Stephen Catanzarite To Speak at CMU Oct. 29
Contact: Shilo Rea / 412-268-6094 / firstname.lastname@example.org
PITTSBURGH—There is good news for Pittsburghers who can't get enough of all-things zombies. The world premiere of "Night of the Living Dead — The Opera" will be held Oct. 31 — Nov. 3 at Pittsburgh's Kelly Strayhorn Theater. Carnegie Mellon University alumnus Stephen Catanzarite (DC'90) wrote the opera's libretto and will speak on campus at 4:30 p.m., Tuesday, Oct. 29 in the Gladys Schmitt Creative Writing Center (Baker Hall 260).
"Night of the Living Dead — The Opera" is based on the pop culture classic film by CMU alumnus George Romero, who studied art, design and theater at what was then Carnegie Institute of Technology. Todd Goodman, often referred to as "one of America's promising young composers," wrote the music. Microscopic Opera, founded by CMU alumni Erica Olden (A'97, '01) and Andres Cladera (A'03), is presenting the premiere event. Other CMU connections include the opera's director, Greg Lehane, professor of drama in the College of Fine Arts, and scenic designer Briton Mauk (A'13).
Catanzarite received his bachelor's degree in creative writing from the Dietrich College's Department of English. He is the founder and chief executive officer of Baden Academy Charter School and author of "Achtung Baby: Meditations on Love in the Shadow of the Fall." Catanzarite was first approached about the "Night of the Living Dead" project while he was in his previous role of managing director of the Lincoln Park Performing Arts Center.

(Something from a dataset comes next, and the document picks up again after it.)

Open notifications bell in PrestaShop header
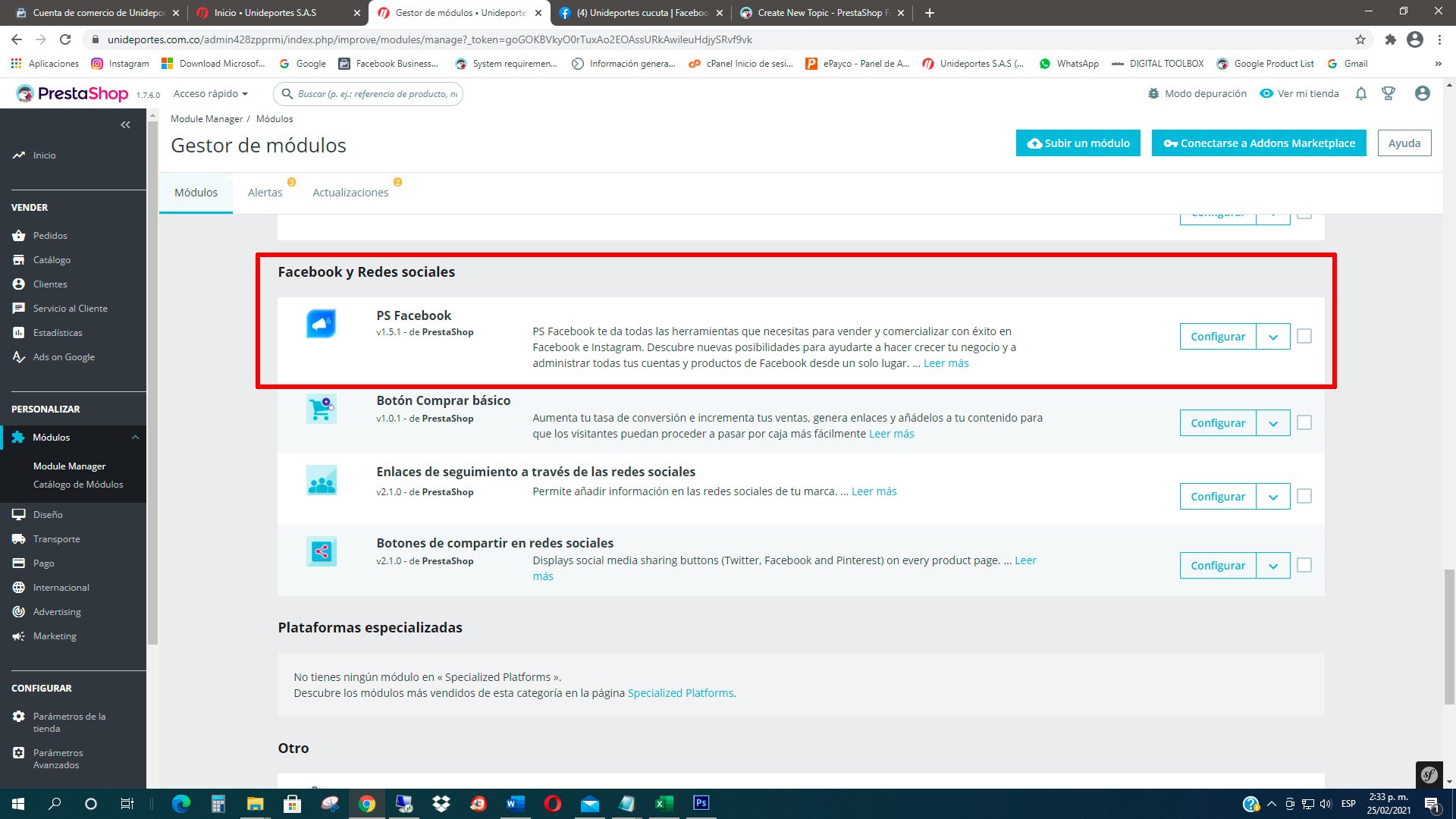The image size is (1456, 819). (x=1361, y=93)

"At opening night of 'Ballet du Bond,' a dance show I wrote and produced based on John Barry's themes for the early James Bond films, Bill Hinzman came up and introduced himself to me as a filmmaker and prototypical zombie," Catanzarite said. "Bill played the cemetery ghoul in the beginning of 'Night of the Living Dead' and asked me what I thought about turning the film into a musical. Not convinced the film's spirit could be captured by show tunes, I eventually convinced Bill and Todd that we should adapt it as a serious opera."
CMU's chapter of Sigma Tau Delta, the international English honor society, will host Catanzarite for a talk on the importance of good writing.

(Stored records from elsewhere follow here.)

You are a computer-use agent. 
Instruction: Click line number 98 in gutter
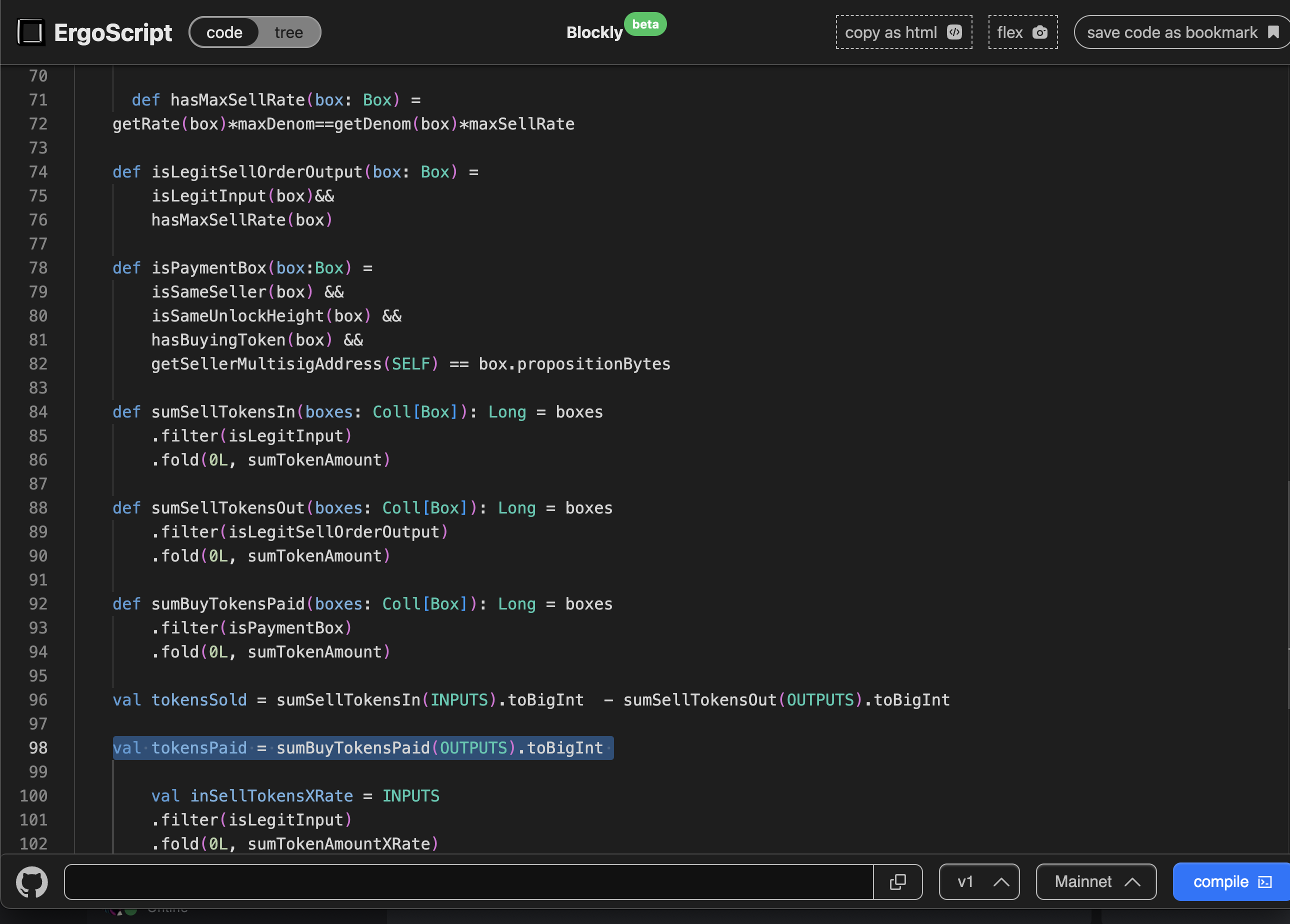[x=38, y=748]
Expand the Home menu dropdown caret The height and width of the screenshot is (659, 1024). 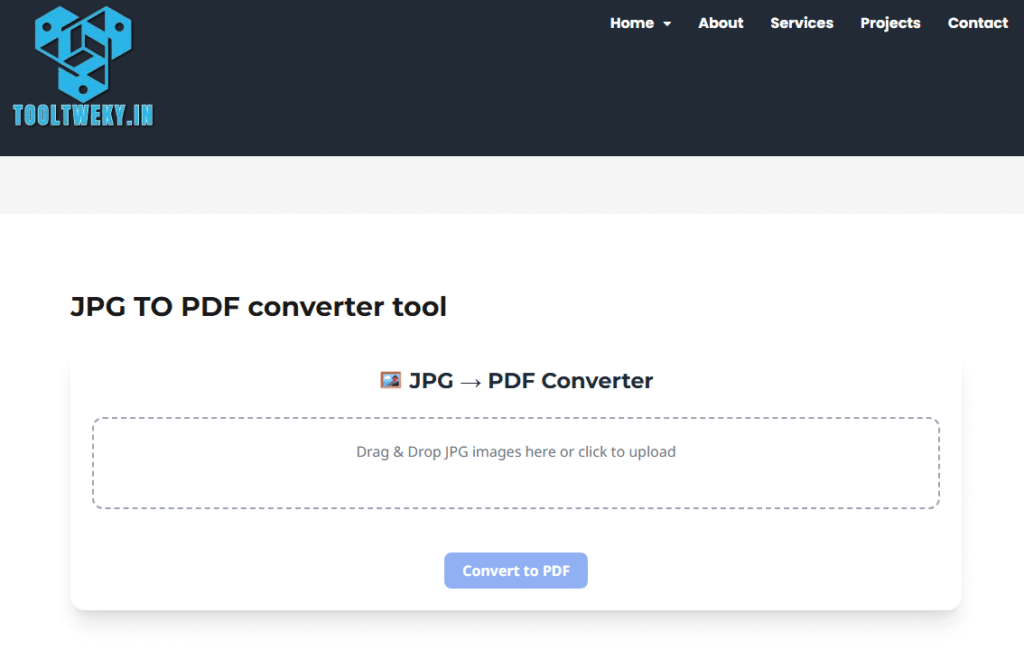pos(667,24)
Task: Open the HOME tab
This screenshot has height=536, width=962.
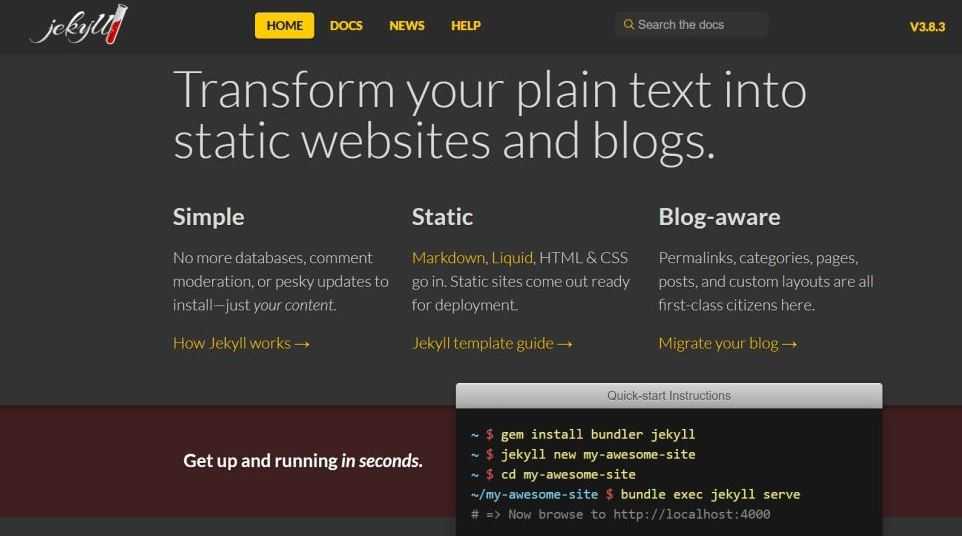Action: (285, 26)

"When you can write well, you have a lot of power — you are able to communicate ideas, share passions and interests and inform and persuade others," he said. "My life has taken a lot of unexpected turns, and my ability to write has helped me negotiate each and every twist."
Jim Daniels, the Thomas Stockham Baker Professor of English and Sigma Tau Delta faculty adviser, is enthusiastic about the advice Catanzarite can offer CMU's English students or anyone interested in writing.

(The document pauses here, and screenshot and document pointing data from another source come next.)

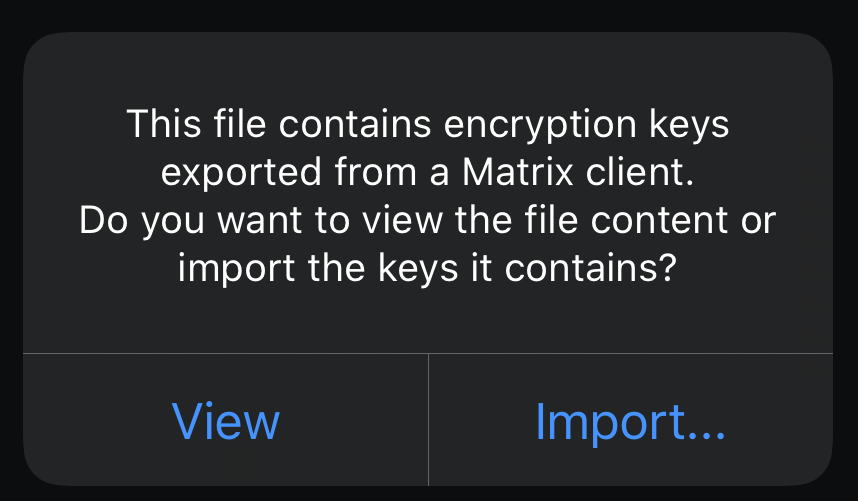Choose Import... to import the keys
858x501 pixels.
pyautogui.click(x=630, y=420)
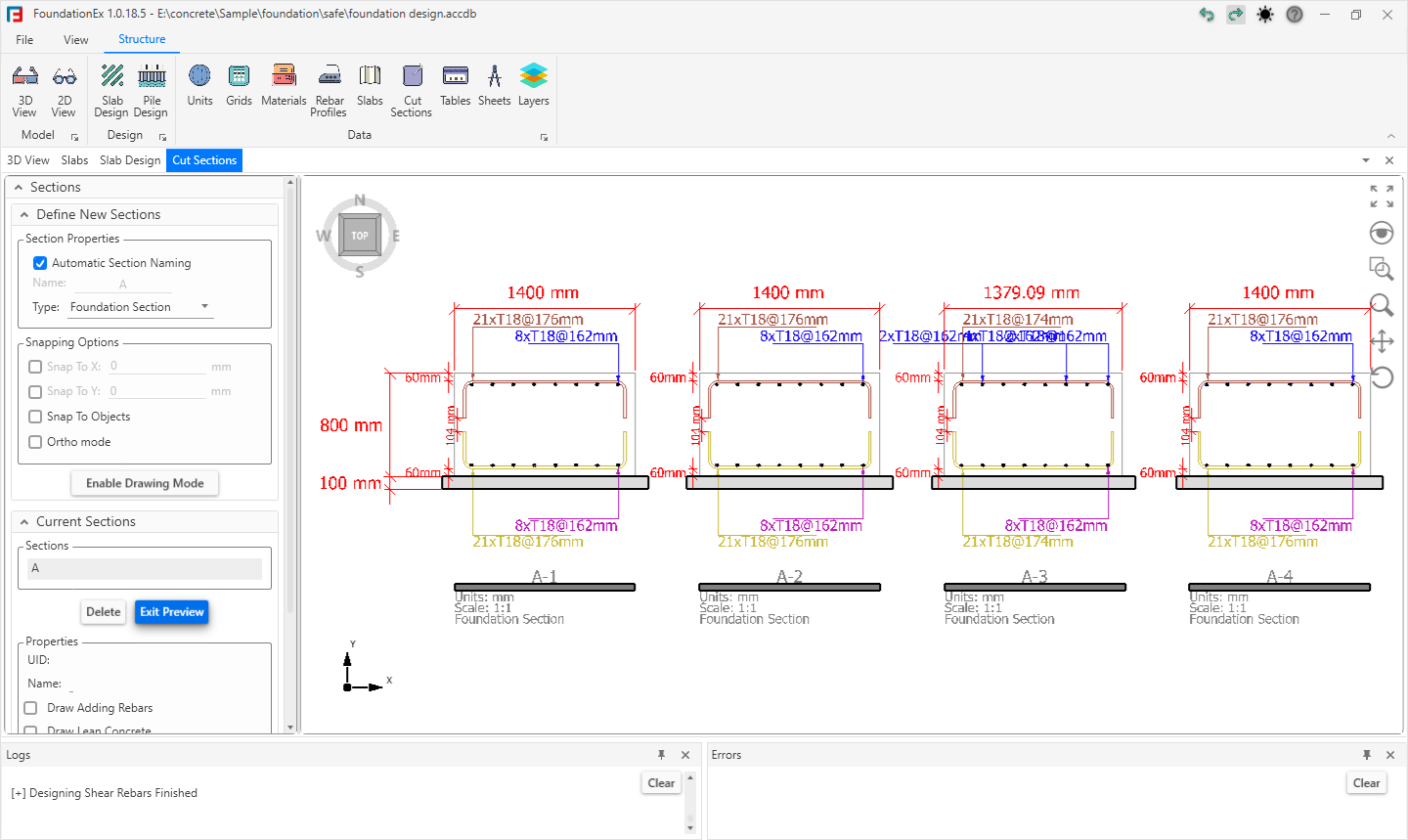This screenshot has width=1408, height=840.
Task: Click the left panel vertical scrollbar
Action: (x=290, y=391)
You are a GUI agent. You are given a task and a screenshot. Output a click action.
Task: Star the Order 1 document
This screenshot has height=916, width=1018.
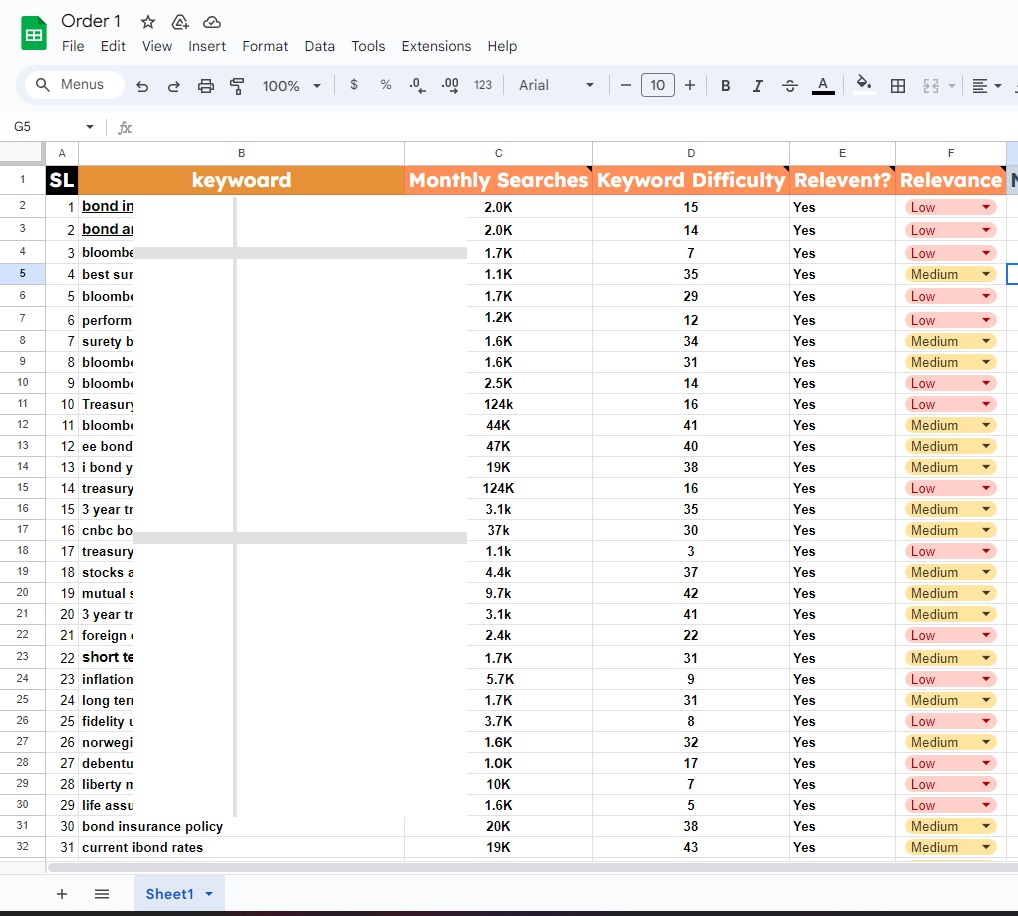(x=148, y=22)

"Stephen has had an amazing career, combining his interests in writing and music in exciting, innovative ways while also becoming a leader in arts education," Daniels said. "We're delighted to have him returning to share his experiences with our students."
Catanzarite credits his successful career as a writer and educator to his training at Carnegie Mellon.
"The writing program gave me a lot of confidence in my natural abilities and helped me refine my skills. Being in the presence of great writers and teachers like Jim Daniels, Hilary Masters and Sharon Dilworth — as well as my fellow students — pushed me to do and be better," he said.
Catanzarite's talk at CMU is free and open to the public. For more information on "Night of the Living Dead — The Opera," visit http://kelly-strayhorn.org/events/night-of-the-living-dead-the-opera/.
The world premiere of "Night of the Living Dead — The Opera" (poster pictured above) will be held Oct. 31 through Nov. 3 at Pittsburgh's Kelly Strayhorn Theater.